Manufacturing procedure:

a) White soft paraffin is melted at 80°C and cooled to 70°C.

b) Calcipotriene monohydrate is dissolved in PPG-20 methyl glucose ether distearate and mixed with the paraffin in the molten state.

c) Betamethasone dipropionate is dispersed in mineral oil and alpha-tocopherol is added and mixed for uniformity.

d) Adding the step c) dispersion to molten wax drug solution of step b).

e) The mixture is cooled to room temperature with stirring and filled into suitable containers and closures.

We claim,

1. A topical pharmaceutical composition in the form of an ointment comprising betamethasone dipropionate and calcipotriene monohydrate.

2. The topical pharmaceutical composition according to claim 1, further comprises pharmaceutical acceptable excipients like solvents, antioxidants and ointment base.

3. The topical pharmaceutical composition according to claim 2, wherein the solvent is selected from the group comprising of triglycerides, mineral oils, fatty acid esters, glycol ethers, N-methylpyrrolidone, fatty alcohol, coco-caprylate/caprate, polydimethylsiloxane, polyoxyethylene castor oil derivatives, polyoxylglycerides, polypropoxylated glucose methyl ether fatty acid ester derivatives, ethoxylated fatty alcohols, polyoxyethylene fatty acid ethers, straight chain or branched aliphatic alcohols, propylene glycol diester, hexylene glycol, fatty alcohol with its lactic acid ester, glucosides, octoxynol or any mixtures thereof.

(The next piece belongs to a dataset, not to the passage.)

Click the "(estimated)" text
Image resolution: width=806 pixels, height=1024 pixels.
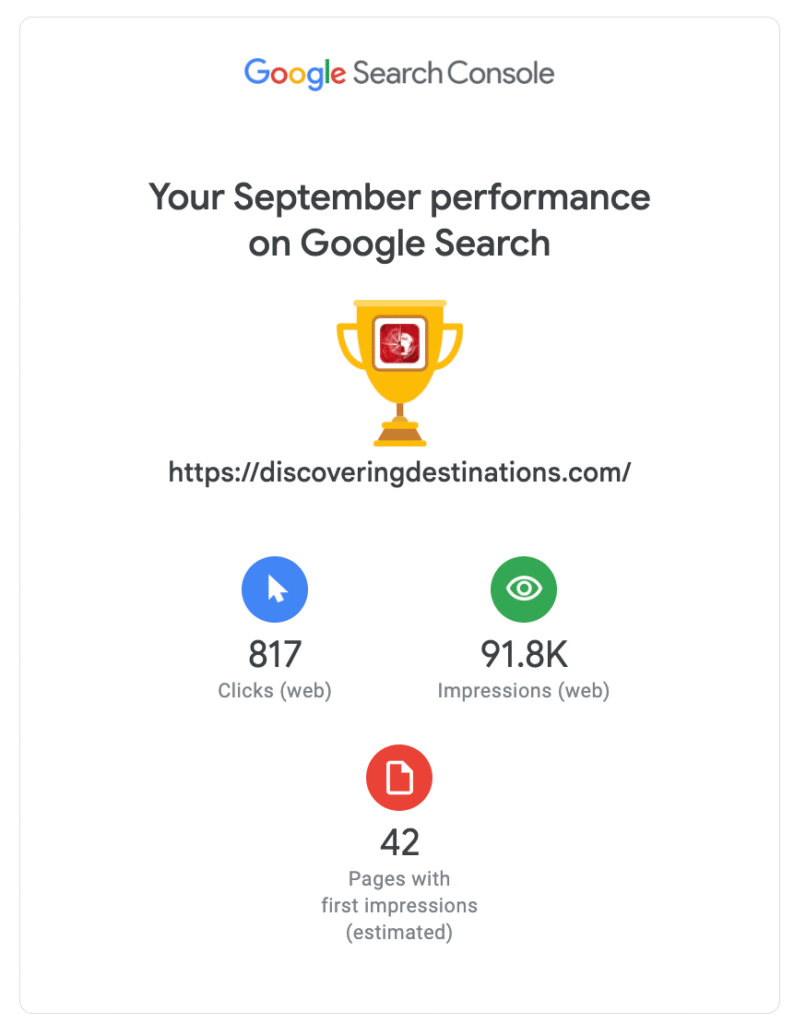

4. The topical pharmaceutical composition according to claim 3, wherein the solvent is mixture of polypropoxylated 20 methyl glucose ether distearate and mineral oil.

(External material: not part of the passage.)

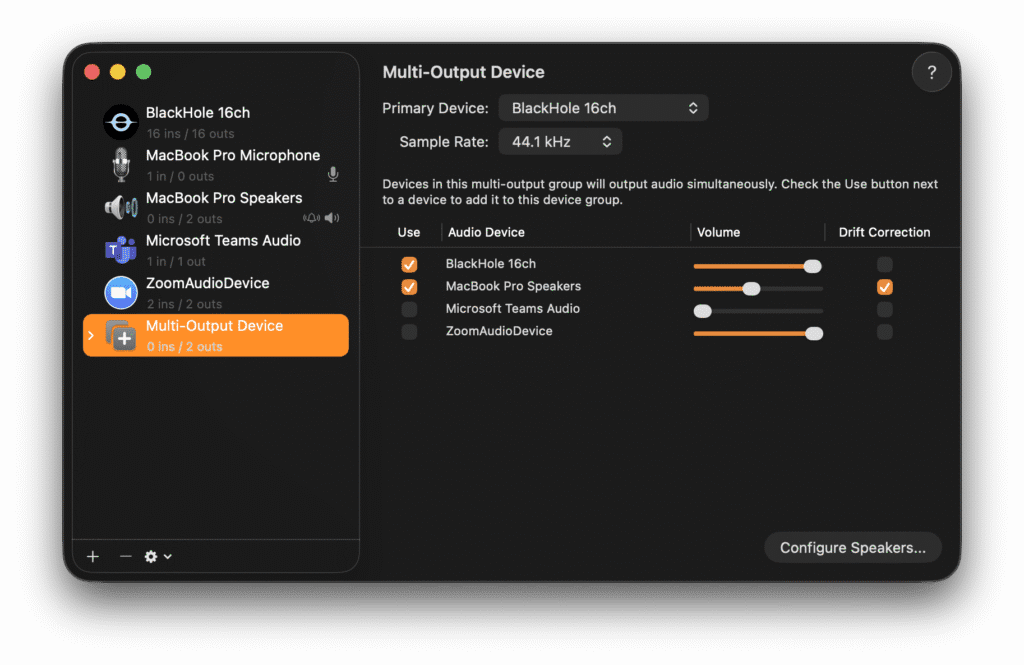Expand the Multi-Output Device disclosure arrow
This screenshot has height=665, width=1024.
91,336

5. The topical pharmaceutical composition according to claim 2, wherein the antioxidant is selected from the group comprising of ascorbic acid, glutathione, lipoic acid, uric acid, carotenes, a-tocopherol, ubiquinol, butylated hydroxyanisole, butylated hydroxytoluene, sodium benzoate, propyl gallate tertiary-butylhydroquinone or any mixtures thereof.

6. The topical pharmaceutical composition according to claim 2, wherein the ointment base is selected from hydrocarbon bases, absorption bases, water soluble bases, and emulsifying bases, wherein hydrocarbon bases include but not limited to hard paraffin, soft paraffin; absorption bases include but not limited to wool fat, beeswax; water soluble bases include but not limited to macrogol 200, 300, and 400, and emulsifying bases include but not limited to emulsifying wax and cetrimide.

7. A topical pharmaceutical composition in the form of an ointment comprising calcipotriene monohydrate, betamethasone dipropionate, polypropoxylated 20 methyl glucose ether distearate, mineral oil, a-tocopherol, and white soft paraffin.

8. A process for the preparation of a topical pharmaceutical composition comprising the steps of:

a) melting white soft paraffin;

b) dissolving and/or dispersing calcipotriene monohydrate in polypropoxylated 20 methyl glucose ether distearate and mixed in the molten state and adding to step a);

c) dispersing betamethasone dipropionate in mineral oil and adding alpha-tocopherol, mixing for uniformity;

d) adding step c) dispersion to molten wax drug solution of step b);

e) cooling the mixture to room temperature with stirring and filling into suitable containers and closures.

9. The topical pharmaceutical composition according to claim 1, for effective management of skin diseases or disorders, such as psoriasis vulgaris.

10. The topical pharmaceutical composition comprising betamethasone dipropionate, calcipotriene monohydrate and one or more pharmaceutically acceptable excipients, substantially as described and illustrated herein.